# Oil Change indication in cluster...



## boraz (Aug 29, 2013)

you can reset it everyday if you want

i change oil at 0% ...averaging 8000 miles


----------



## Chris Tobin (Feb 23, 2016)

boraz said:


> you can reset it everyday if you want
> 
> i change oil at 0% ...averaging 8000 miles


I don't want to have to reset it every day. If I reset it now will it start a 100% countdown again that I can then reset one more time in about 1,500 miles when I change the oil next?


----------



## Merc6 (Jun 8, 2013)

Chris Tobin said:


> I don't want to have to reset it every day. If I reset it now will it start a 100% countdown again that I can then reset one more time in about 1,500 miles when I change the oil next?
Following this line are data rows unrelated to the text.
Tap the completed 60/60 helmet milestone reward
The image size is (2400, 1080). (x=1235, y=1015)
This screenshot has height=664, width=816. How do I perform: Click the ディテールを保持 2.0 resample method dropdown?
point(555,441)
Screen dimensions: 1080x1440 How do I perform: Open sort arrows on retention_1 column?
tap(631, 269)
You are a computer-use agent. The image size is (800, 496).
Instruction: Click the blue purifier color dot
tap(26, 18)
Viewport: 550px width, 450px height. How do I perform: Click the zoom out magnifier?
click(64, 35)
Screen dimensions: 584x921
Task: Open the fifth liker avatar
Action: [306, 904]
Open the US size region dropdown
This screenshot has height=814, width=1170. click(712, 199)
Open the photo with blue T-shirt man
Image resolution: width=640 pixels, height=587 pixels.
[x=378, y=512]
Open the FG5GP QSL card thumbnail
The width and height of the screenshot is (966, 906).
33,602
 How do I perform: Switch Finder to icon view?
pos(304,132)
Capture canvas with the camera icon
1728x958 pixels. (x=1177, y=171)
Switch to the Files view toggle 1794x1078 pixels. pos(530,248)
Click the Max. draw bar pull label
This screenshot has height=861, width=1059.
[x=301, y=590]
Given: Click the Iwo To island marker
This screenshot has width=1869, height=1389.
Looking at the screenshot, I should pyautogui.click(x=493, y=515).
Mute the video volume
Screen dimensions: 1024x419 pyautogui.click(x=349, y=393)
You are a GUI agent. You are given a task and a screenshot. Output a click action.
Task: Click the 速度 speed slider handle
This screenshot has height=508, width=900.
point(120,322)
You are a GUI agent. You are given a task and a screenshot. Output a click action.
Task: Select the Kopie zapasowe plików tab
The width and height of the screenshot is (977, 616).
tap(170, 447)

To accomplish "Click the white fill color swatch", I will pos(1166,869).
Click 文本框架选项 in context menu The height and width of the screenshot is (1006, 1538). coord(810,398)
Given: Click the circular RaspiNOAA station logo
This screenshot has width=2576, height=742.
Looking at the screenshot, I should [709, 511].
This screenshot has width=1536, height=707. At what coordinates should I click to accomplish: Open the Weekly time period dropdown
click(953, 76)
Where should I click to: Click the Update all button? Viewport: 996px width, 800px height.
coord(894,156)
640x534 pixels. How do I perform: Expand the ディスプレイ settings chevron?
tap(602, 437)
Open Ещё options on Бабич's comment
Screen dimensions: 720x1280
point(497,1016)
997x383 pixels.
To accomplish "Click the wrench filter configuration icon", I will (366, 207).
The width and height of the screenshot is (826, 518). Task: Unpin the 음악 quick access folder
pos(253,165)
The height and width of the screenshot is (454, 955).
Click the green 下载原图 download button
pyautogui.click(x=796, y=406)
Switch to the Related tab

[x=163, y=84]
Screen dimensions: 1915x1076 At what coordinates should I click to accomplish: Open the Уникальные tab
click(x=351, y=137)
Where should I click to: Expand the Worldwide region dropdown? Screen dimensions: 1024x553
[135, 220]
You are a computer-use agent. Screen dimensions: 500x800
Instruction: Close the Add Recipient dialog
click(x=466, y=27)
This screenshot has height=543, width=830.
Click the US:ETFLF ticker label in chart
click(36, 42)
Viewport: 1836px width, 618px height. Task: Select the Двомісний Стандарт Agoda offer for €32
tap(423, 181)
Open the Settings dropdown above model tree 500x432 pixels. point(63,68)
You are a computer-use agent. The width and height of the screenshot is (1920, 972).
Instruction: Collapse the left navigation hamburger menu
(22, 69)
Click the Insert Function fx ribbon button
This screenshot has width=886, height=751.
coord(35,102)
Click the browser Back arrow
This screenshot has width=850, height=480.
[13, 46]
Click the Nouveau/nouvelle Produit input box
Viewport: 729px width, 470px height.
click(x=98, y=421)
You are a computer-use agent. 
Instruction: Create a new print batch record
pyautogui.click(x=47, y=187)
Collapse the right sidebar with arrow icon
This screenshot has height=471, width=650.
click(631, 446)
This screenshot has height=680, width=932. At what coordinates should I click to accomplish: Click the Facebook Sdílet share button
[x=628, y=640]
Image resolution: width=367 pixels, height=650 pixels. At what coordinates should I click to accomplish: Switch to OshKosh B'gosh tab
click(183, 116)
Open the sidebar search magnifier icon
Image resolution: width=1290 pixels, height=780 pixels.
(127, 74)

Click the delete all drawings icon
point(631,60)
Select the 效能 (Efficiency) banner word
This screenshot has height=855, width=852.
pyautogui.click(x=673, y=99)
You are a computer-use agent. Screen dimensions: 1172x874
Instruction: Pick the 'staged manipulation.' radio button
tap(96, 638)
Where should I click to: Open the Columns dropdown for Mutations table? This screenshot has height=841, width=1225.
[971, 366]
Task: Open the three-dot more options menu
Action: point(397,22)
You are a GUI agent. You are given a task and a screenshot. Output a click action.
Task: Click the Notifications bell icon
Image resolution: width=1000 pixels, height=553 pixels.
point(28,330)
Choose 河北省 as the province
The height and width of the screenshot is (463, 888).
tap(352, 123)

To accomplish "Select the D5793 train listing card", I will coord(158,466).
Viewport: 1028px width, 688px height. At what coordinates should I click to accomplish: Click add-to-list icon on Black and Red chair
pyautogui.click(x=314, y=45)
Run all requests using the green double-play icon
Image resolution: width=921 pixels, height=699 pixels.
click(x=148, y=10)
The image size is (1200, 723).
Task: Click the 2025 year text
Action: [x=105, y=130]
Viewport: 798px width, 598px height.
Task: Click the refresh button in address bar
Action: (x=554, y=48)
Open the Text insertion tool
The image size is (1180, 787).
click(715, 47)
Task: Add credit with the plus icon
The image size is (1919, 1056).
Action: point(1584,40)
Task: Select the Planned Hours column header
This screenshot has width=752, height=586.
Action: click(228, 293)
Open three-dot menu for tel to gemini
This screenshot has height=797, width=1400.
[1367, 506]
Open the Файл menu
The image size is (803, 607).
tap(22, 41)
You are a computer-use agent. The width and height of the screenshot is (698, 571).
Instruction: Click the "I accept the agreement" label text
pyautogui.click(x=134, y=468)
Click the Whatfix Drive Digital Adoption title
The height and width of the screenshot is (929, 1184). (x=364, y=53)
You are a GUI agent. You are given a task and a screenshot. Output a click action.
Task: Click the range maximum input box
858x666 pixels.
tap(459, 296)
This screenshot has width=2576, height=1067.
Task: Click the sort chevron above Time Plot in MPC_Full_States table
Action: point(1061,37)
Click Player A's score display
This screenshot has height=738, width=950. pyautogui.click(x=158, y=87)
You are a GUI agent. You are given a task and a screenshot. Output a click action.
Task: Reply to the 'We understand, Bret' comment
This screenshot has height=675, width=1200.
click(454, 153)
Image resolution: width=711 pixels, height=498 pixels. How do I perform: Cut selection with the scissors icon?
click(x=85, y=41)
Reset is just that and not just the press any button to clear the annoying change oil messages. Oil life will return to 100% and if OnStar is still active a red X is marked at the date and miles it was reset in the cluster.


----------



## diesel (Jun 8, 2013)

Chris Tobin said:


> We purchased our Cruze Diesel as a CPO with about 4,100 miles on it. The dealer changed the oil at 4,077 and placed the service decal on the windshield indicating 9,077 or 5,000 miles later, but apparently they did not reset the oil service life counter. While we were driving home from Indy Sunday it hit 0% and is now showing "change oil soon" but we are only at just over 7,500 miles. I would guess that the indicator would be triggering for the original fill of oil but that was changed so I should be good to go as far as I can tell.
> 
> Can I reset the indicator now, then reset it again after my next oil change at around 9,000 or do I have to keep cancelling out of the warning each time I start the car? Or should I just have the oil changed again now???
> 
> ...


I've been running 15,000 mile oil change intervals in mine, but obviously my driving habits are a bit out of the ordinary. (If you dig a bit, you can see my Blackstone reports on here, no issues) I reset the indicator when it gets to 0% and keep going until it tells me a second time. Note the engine needs to be off in order to reset.


----------



## boraz (Aug 29, 2013)

Chris Tobin said:


> I don't want to have to reset it every day. If I reset it now will it start a 100% countdown again that I can then reset one more time in about 1,500 miles when I change the oil next?


uh yeah


----------



## IndyDiesel (May 24, 2015)

I would reset now, then reset again after the oil is changed again or at least check to see if the dealer reset it, I would mention it to the dealer in a nice way. Also make sure you keep your receipts for the oil changes, probably never needed. Hope your stay in Indy was a pleasant one. :grin:


----------



## Chris Tobin (Feb 23, 2016)

IndyDiesel said:


> I would reset now, then reset again after the oil is changed again or at least check to see if the dealer reset it, I would mention it to the dealer in a nice way. Also make sure you keep your receipts for the oil changes, probably never needed. Hope your stay in Indy was a pleasant one. :grin:


Everything in Indy was booked, we had to drive an hour or so south on the 65 to Seymour, IN to get a hotel with vacancy. We didn't get into bed until after 3 AM, then had to be up and out of the room by 11 (they wanted $20 for a late checkout). The hotel was a Quality Inn, and they are normally nice, but this one was pretty rough. I saw no bugs or anything, but it was worn down and in disrepair...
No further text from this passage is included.